Exercise prompt – Looking at the listing below, retype exactly the lines starting at the one containing "Click the Bunnerungee 7230 index map tile" and ending at the one containing "Click the Testuj archive icon", both included, and nothing else.

* * *

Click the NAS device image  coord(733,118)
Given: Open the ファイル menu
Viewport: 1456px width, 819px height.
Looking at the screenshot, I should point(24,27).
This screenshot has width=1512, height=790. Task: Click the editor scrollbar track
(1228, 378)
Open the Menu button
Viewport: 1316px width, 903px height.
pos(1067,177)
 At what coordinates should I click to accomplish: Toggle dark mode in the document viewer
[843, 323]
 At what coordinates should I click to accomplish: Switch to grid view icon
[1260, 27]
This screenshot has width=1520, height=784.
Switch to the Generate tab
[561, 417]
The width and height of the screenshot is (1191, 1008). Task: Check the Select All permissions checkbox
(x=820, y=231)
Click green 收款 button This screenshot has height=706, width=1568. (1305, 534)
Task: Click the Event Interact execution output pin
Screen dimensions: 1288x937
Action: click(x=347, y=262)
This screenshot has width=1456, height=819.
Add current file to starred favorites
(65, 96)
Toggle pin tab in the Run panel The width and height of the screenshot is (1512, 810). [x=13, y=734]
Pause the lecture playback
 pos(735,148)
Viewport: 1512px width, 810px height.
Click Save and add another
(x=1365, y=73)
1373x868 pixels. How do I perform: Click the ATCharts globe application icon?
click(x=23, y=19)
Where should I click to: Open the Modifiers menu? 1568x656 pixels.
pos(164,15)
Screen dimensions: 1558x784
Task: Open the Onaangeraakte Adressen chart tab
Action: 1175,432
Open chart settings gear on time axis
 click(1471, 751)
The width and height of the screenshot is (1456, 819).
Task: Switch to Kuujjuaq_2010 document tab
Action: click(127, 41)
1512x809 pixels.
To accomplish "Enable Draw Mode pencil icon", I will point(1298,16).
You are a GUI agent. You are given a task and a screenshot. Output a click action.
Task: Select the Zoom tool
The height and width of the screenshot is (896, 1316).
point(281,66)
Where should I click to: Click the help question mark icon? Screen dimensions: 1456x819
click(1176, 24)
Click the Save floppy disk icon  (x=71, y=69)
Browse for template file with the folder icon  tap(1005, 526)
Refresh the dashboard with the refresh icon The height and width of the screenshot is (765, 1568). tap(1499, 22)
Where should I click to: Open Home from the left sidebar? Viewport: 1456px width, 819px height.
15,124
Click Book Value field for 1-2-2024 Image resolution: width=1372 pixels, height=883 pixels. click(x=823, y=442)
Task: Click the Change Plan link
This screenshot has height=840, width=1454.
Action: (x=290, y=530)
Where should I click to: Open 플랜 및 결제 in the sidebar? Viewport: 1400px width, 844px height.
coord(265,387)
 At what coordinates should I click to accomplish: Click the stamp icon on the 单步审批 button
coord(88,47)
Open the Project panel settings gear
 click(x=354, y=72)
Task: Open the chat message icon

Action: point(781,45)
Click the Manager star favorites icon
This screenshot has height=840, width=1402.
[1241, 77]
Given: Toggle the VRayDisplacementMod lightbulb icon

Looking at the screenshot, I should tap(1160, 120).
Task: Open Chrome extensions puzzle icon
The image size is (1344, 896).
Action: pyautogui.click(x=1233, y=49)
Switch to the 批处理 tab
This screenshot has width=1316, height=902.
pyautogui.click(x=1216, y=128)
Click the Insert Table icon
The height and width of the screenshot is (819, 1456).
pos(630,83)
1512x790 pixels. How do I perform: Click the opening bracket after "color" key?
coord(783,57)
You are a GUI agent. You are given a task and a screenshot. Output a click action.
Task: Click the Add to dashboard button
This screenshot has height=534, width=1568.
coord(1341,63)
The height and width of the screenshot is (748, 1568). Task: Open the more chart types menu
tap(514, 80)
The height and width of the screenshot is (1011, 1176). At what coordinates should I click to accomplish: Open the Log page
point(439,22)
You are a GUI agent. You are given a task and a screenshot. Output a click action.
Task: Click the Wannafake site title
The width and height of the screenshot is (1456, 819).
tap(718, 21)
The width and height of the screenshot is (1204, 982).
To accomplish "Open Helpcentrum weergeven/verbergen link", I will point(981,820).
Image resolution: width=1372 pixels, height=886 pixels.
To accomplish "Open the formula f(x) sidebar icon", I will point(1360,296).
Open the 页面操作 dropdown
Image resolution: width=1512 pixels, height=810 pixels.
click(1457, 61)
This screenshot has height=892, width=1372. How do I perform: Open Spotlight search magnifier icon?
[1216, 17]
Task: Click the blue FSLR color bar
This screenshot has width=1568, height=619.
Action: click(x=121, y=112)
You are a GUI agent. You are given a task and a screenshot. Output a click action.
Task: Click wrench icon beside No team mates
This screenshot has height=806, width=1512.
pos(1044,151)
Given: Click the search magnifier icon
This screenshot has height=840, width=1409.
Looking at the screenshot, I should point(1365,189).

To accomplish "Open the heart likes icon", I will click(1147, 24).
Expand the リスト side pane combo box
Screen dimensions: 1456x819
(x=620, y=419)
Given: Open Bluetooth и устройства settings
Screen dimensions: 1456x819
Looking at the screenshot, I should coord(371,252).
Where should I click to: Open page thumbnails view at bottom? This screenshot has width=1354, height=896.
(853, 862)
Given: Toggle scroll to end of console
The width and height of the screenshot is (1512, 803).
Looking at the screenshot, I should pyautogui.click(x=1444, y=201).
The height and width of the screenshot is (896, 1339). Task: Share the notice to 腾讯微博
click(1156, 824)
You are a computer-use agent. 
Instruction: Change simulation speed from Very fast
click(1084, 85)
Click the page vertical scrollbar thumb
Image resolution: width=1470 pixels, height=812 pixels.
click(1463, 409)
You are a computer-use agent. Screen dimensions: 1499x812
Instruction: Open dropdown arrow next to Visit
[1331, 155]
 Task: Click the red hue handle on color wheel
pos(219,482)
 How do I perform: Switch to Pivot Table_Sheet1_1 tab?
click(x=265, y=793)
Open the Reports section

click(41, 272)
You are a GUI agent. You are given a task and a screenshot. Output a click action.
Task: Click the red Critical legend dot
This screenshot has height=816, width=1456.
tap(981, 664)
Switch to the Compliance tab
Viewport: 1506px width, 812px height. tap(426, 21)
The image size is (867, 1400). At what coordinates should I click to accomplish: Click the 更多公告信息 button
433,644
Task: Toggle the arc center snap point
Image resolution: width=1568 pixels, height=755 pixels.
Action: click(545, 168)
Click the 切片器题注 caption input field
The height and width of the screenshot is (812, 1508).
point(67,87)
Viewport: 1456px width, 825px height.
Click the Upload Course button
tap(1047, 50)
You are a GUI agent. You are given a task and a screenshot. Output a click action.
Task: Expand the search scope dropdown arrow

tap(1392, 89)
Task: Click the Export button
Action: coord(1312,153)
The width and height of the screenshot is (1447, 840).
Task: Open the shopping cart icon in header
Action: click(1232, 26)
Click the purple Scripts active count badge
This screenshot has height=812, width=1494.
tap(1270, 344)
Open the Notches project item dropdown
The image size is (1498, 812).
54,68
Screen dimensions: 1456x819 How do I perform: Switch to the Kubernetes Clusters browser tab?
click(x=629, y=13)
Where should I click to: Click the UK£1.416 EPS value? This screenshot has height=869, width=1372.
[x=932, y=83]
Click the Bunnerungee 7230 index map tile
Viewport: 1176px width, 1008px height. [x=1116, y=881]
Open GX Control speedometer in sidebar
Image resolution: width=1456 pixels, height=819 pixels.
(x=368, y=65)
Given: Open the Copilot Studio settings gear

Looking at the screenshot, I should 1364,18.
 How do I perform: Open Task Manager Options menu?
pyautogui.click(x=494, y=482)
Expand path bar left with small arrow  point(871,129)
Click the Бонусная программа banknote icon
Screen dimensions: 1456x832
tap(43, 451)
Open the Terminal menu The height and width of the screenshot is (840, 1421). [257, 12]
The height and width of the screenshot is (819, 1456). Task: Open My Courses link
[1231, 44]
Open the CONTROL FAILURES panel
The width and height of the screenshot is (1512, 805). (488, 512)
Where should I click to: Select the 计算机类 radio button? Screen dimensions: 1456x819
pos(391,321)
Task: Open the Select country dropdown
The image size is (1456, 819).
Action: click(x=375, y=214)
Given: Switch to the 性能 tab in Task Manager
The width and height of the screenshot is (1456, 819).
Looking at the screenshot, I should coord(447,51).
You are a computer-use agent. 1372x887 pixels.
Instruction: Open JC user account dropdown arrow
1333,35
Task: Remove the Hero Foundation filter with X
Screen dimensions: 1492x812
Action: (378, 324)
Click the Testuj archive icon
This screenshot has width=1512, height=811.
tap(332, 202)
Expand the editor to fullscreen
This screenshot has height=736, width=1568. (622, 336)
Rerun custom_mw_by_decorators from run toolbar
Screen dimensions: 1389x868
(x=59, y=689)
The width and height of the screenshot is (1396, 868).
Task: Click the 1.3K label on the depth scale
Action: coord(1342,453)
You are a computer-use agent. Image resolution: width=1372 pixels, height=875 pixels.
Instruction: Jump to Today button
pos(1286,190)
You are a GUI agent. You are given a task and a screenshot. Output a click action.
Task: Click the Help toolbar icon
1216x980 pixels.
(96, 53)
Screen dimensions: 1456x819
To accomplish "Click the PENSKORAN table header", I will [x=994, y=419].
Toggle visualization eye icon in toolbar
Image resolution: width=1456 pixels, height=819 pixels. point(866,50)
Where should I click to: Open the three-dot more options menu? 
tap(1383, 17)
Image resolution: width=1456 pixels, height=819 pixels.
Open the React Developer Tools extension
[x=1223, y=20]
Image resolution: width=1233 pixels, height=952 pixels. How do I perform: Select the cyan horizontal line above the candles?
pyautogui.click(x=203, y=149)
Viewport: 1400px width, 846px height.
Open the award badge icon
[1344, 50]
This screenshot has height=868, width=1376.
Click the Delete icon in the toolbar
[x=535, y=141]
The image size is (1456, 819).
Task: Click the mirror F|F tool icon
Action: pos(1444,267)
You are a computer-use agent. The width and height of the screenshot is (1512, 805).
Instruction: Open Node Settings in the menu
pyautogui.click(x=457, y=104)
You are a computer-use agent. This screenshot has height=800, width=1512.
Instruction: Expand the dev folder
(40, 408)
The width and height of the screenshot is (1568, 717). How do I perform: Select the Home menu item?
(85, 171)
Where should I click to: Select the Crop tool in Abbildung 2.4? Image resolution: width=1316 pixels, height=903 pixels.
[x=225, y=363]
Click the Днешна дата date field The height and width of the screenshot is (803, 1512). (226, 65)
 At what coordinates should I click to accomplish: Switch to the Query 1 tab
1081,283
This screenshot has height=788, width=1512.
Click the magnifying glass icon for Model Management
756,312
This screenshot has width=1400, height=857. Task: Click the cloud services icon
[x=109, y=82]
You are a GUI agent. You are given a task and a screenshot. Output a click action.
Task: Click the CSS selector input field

* * *

Exercise result –
Click the Bunnerungee 7230 index map tile
Viewport: 1176px width, 1008px height. [x=1116, y=881]
Open GX Control speedometer in sidebar
Image resolution: width=1456 pixels, height=819 pixels.
(x=368, y=65)
Given: Open the Copilot Studio settings gear

Looking at the screenshot, I should 1364,18.
 How do I perform: Open Task Manager Options menu?
pyautogui.click(x=494, y=482)
Expand path bar left with small arrow  point(871,129)
Click the Бонусная программа banknote icon
Screen dimensions: 1456x832
tap(43, 451)
Open the Terminal menu The height and width of the screenshot is (840, 1421). [257, 12]
The height and width of the screenshot is (819, 1456). Task: Open My Courses link
[1231, 44]
Open the CONTROL FAILURES panel
The width and height of the screenshot is (1512, 805). (488, 512)
Where should I click to: Select the 计算机类 radio button? Screen dimensions: 1456x819
pos(391,321)
Task: Open the Select country dropdown
The image size is (1456, 819).
Action: click(x=375, y=214)
Given: Switch to the 性能 tab in Task Manager
The width and height of the screenshot is (1456, 819).
Looking at the screenshot, I should coord(447,51).
You are a computer-use agent. 1372x887 pixels.
Instruction: Open JC user account dropdown arrow
1333,35
Task: Remove the Hero Foundation filter with X
Screen dimensions: 1492x812
Action: (378, 324)
Click the Testuj archive icon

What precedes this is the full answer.